Disney+ has brought The Simpsons—all 32 seasons of it—to Hong Kong, except for one episode.
The 12th episode of the 16th season, which famously satirizes Beijing’s attempt to erase the bloody Tiananmen Square crackdown from public memory, is unavailable to Hong Kong subscribers to the U.S. streaming service, which launched in the city this month.
The omission could be the result of censorship either by local authorities or the company itself, as the space for dissent in the semi-autonomous Chinese territory shrinks under Beijing’s tightening grip.
Disney+ did not immediately respond to a request for comment. The service is not available in mainland China.
The Hong Kong Office of the Communications Authority, which regulates broadcasting services in the city, said it had no comment on the issue.
In the episode, titled Goo Goo Gai Pan, the Simpson family flies to Beijing to help a relative adopt a Chinese baby.

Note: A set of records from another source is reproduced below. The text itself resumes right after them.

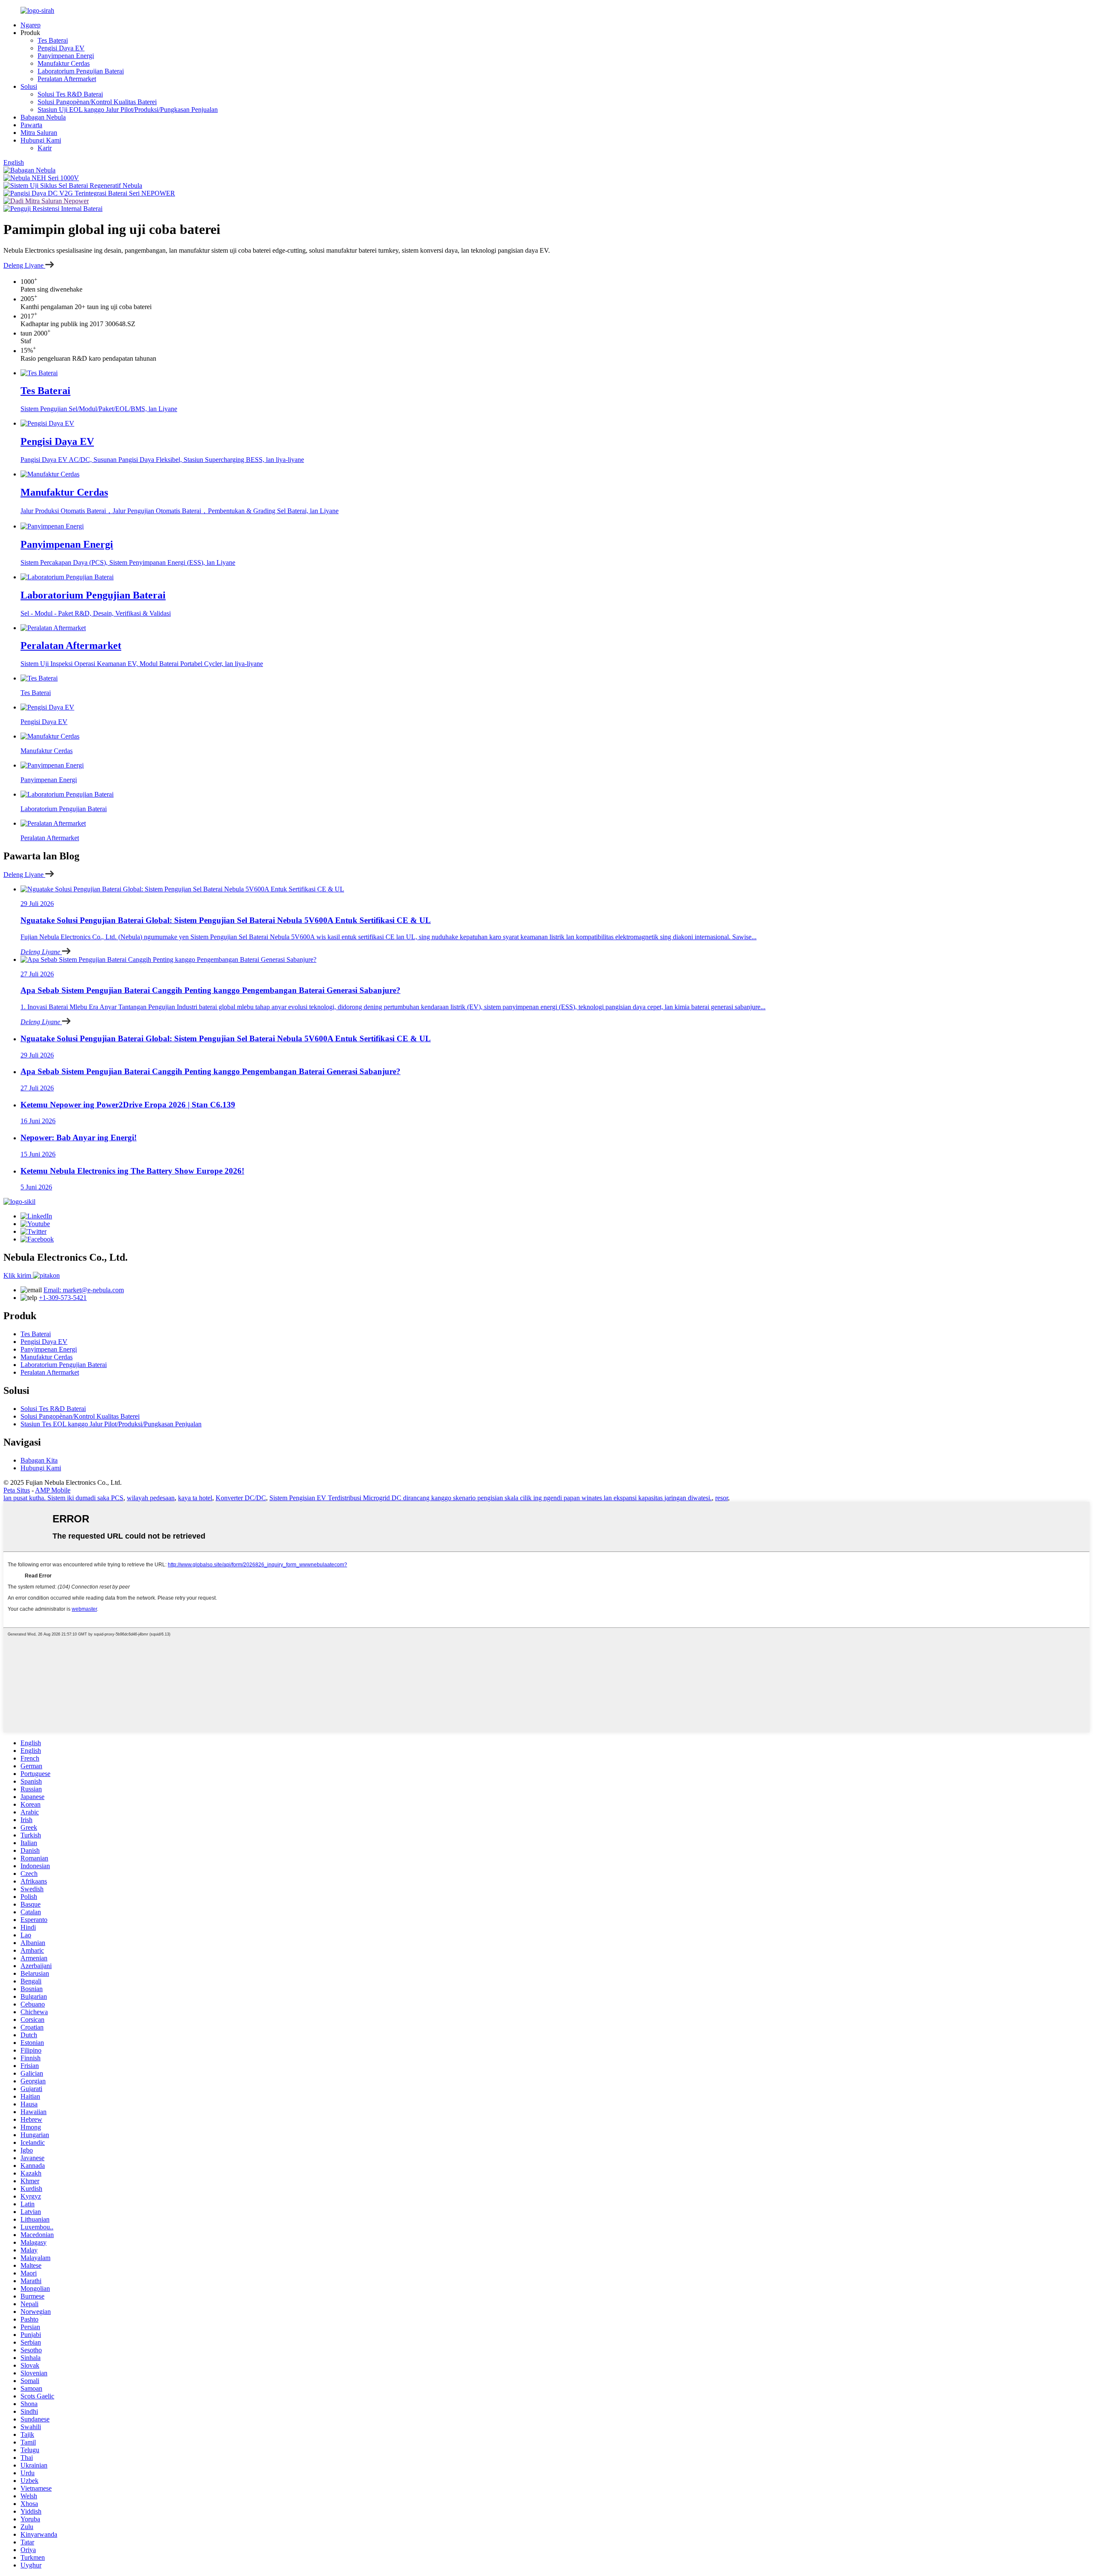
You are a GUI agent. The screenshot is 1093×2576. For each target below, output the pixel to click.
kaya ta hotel (195, 1497)
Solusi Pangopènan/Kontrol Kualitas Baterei (97, 101)
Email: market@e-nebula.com (84, 1290)
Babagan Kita (39, 1460)
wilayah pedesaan (151, 1497)
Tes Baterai (53, 40)
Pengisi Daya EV (61, 48)
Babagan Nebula (43, 117)
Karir (45, 148)
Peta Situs (16, 1490)
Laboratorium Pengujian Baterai (81, 71)
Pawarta (31, 125)
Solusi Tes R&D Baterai (70, 94)
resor (721, 1497)
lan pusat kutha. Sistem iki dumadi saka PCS (63, 1497)
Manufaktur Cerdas (64, 63)
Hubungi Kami (40, 140)
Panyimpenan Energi (66, 55)
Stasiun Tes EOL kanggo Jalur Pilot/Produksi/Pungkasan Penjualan (111, 1424)
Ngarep (30, 25)
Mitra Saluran (38, 132)
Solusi (28, 86)
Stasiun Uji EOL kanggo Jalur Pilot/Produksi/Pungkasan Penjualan (128, 109)
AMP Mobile (52, 1490)
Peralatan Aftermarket (67, 78)
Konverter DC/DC (241, 1497)
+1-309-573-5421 (63, 1297)
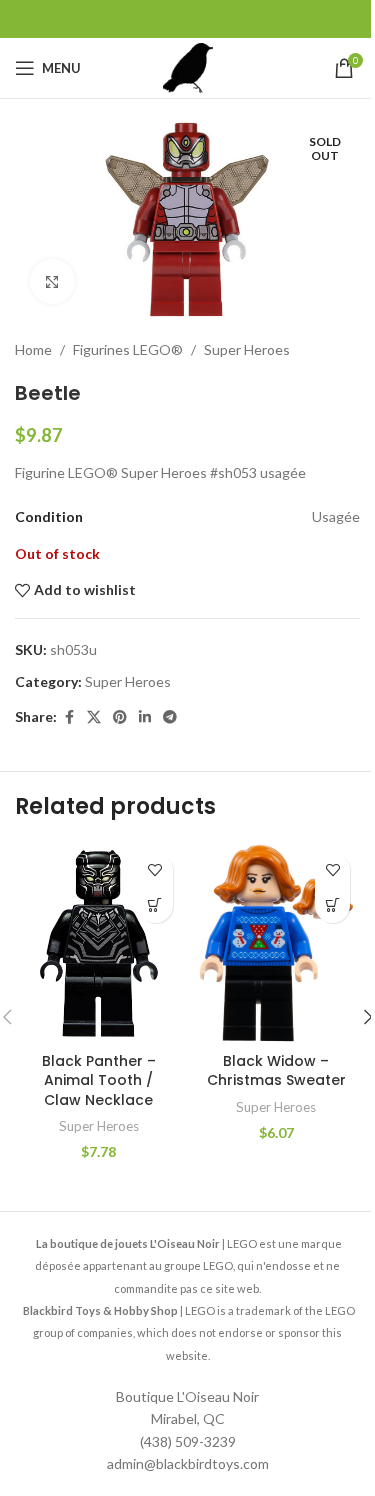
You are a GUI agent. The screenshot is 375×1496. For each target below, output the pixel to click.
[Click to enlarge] (52, 281)
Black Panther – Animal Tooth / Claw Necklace (99, 1080)
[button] (155, 905)
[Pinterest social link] (120, 717)
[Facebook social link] (69, 717)
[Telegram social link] (170, 717)
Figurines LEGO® (128, 349)
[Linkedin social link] (145, 717)
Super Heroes (247, 349)
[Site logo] (188, 66)
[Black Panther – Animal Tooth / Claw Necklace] (99, 943)
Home (33, 349)
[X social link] (94, 717)
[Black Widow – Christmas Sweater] (277, 943)
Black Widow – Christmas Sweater (276, 1071)
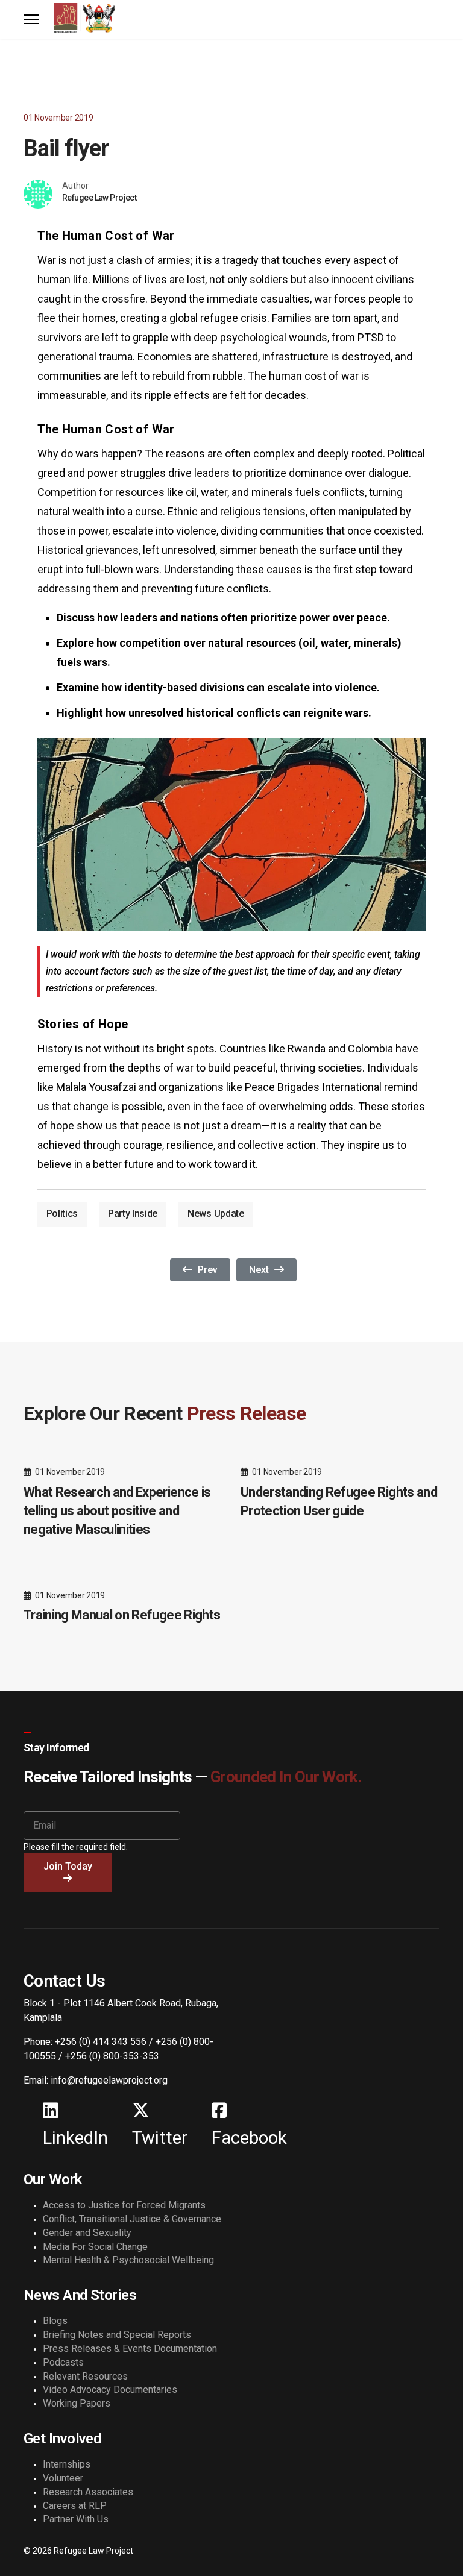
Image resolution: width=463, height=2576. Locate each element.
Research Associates (88, 2492)
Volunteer (63, 2478)
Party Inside (132, 1213)
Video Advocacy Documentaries (110, 2389)
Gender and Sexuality (87, 2232)
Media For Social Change (95, 2246)
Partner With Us (76, 2519)
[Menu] (31, 19)
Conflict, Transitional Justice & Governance (132, 2219)
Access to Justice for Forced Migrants (124, 2205)
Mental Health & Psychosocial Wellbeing (128, 2260)
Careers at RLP (75, 2506)
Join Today (67, 1866)
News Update (215, 1213)
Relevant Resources (85, 2376)
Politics (62, 1213)
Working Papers (76, 2403)
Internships (66, 2464)
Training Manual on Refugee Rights (122, 1615)
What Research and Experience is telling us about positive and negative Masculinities (117, 1510)
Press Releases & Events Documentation (130, 2348)
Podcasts (63, 2362)
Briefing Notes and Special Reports (117, 2334)
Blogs (55, 2320)
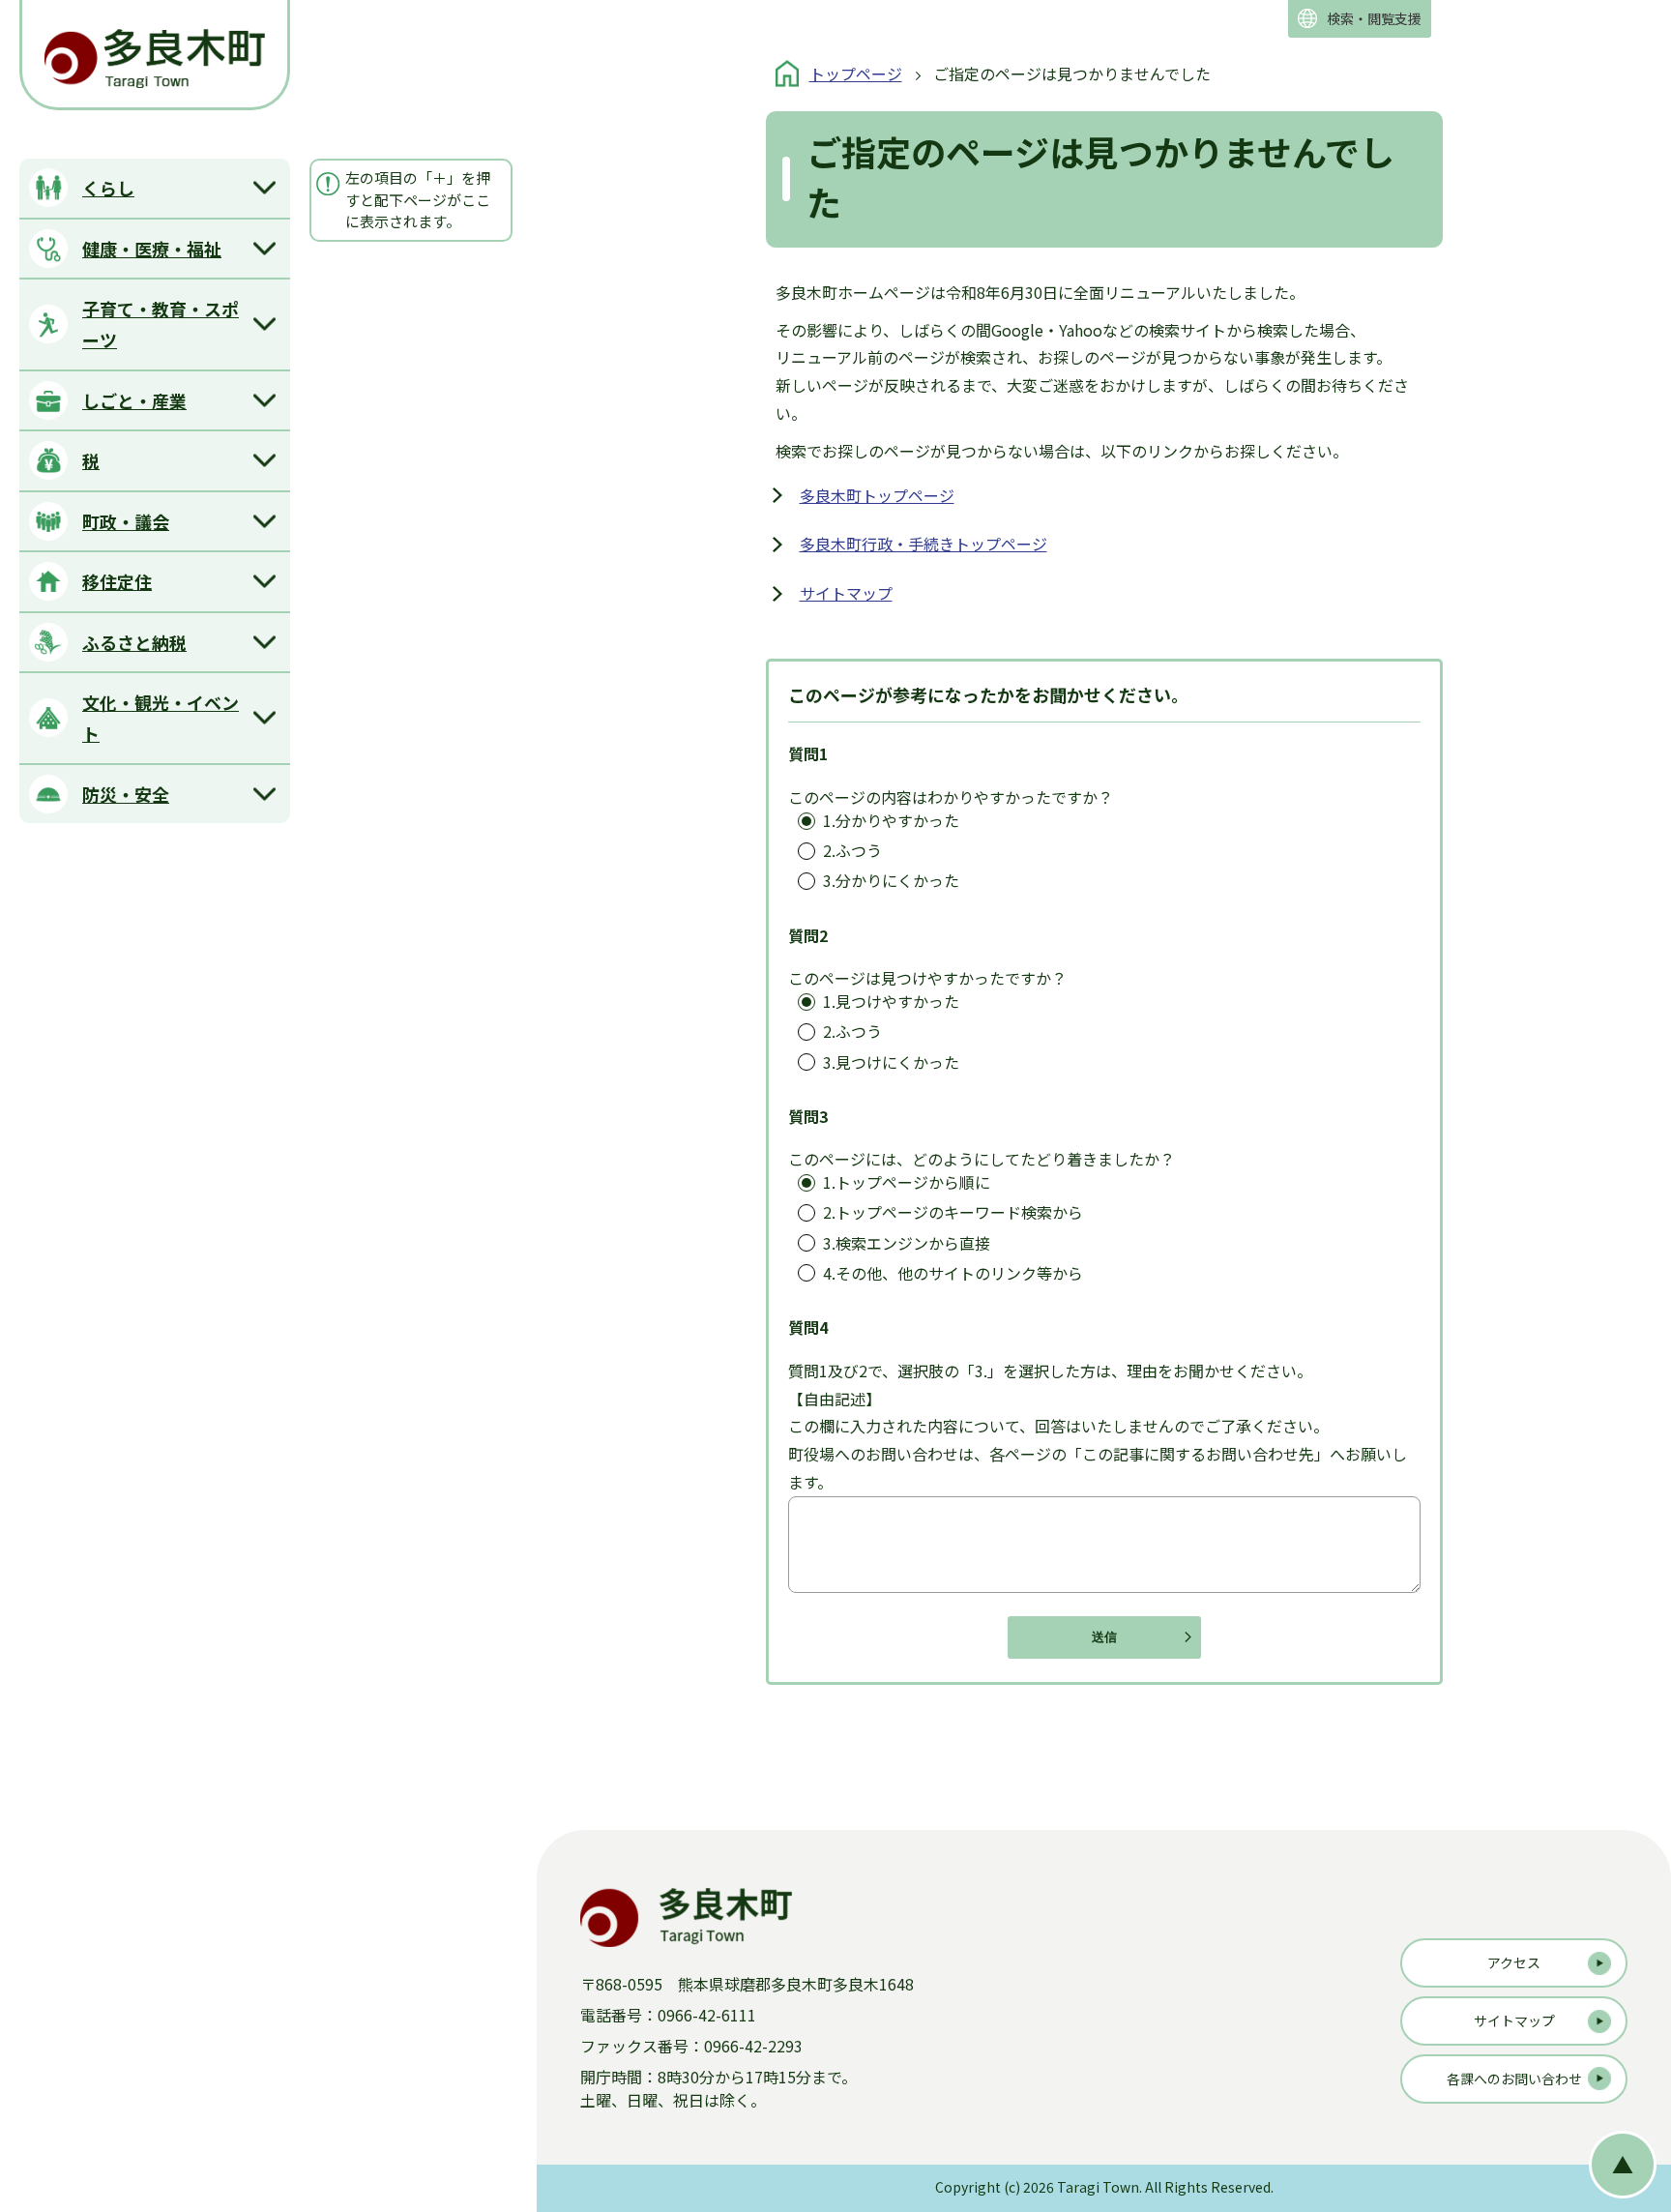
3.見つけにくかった (891, 1062)
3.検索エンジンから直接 (906, 1243)
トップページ (855, 73)
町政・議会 (125, 521)
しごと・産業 (134, 400)
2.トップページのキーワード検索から (953, 1212)
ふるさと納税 (134, 642)
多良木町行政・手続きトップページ (923, 543)
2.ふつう (852, 850)
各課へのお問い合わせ (1514, 2078)
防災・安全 (125, 794)
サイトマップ (846, 593)
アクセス (1513, 1962)
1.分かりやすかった (891, 820)
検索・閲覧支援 (1374, 18)
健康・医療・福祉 (151, 248)
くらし (108, 187)
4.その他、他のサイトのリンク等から (953, 1273)
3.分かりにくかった (891, 880)
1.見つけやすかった (891, 1001)
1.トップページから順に (906, 1182)
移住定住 (117, 581)
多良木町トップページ (877, 495)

On Tiananmen Square, they see a plaque that reads “on this site, in 1989, nothing happened.” The adoption agent, voiced by Lucy Liu, appears in a tank—a reference to the Tank Man, a lone man who sought to block a line of tanks leaving the square on June 5, 1989, hours after a military crackdown on pro-democracy protesters in central Beijing that killed hundreds of civilians.
The 12th episode of the 16th season, Goo Goo Gai Pan, is missing on the Hong Kong site of Disney+. Photo: Disney+
Public discussions about the pro-democracy movement in 1989 are prohibited in mainland China. But in the former British colony of Hong Kong, which was promised freedom of speech when it returned to Chinese rule in 1997, people had for decades been able to freely publish books, screen films, and hold massive vigils to document the history and commemorate the victims.
But this freedom has rapidly declined since Beijing imposed a national security law on Hong Kong last year to clamp down on the city’s 2019 protest movement.
For two years in a row, Hong Kong authorities have banned an annual candlelight vigil marking the Tiananmen anniversary, citing COVID-19 contagion risks. The top, government-funded local university has demanded the removal of a prominent monument on campus dedicated to victims of the crackdown. And local groups have canceled screenings of Tiananmen-related films after receiving warnings from the government.
A new film censorship law passed in October has enabled the government to ban films deemed threats to national security, even if the films have been approved for screening in the past.
Art workers have also complained of increasing self-censorship due to a fear of being punished for dissenting views. Before the Beijing-backed local government tightened restrictions on art and publishing, almost the entire political opposition had been arrested or jailed.
In the omitted Simpsons episode, first aired in 2005, Homer also visits the mausoleum of Mao Zedong and calls him “a little angel that killed 50 million people,” an apparent reference to the disastrous outcome of his Great Leap Forward campaign. Estimated death tolls of the famine at the time, from 1958 to 1962, ranged from several to tens of millions.
But it’s unclear exactly which part of the episode prompted its removal. In the 19th episode of the 15th season, a scene featuring the Dalai Lama, whom Beijing considers a separatist and a sensitive topic, is kept intact. In the 14th season, Lisa Simpson can still be heard shouting “Free Tibet” after she wins a spelling bee contest.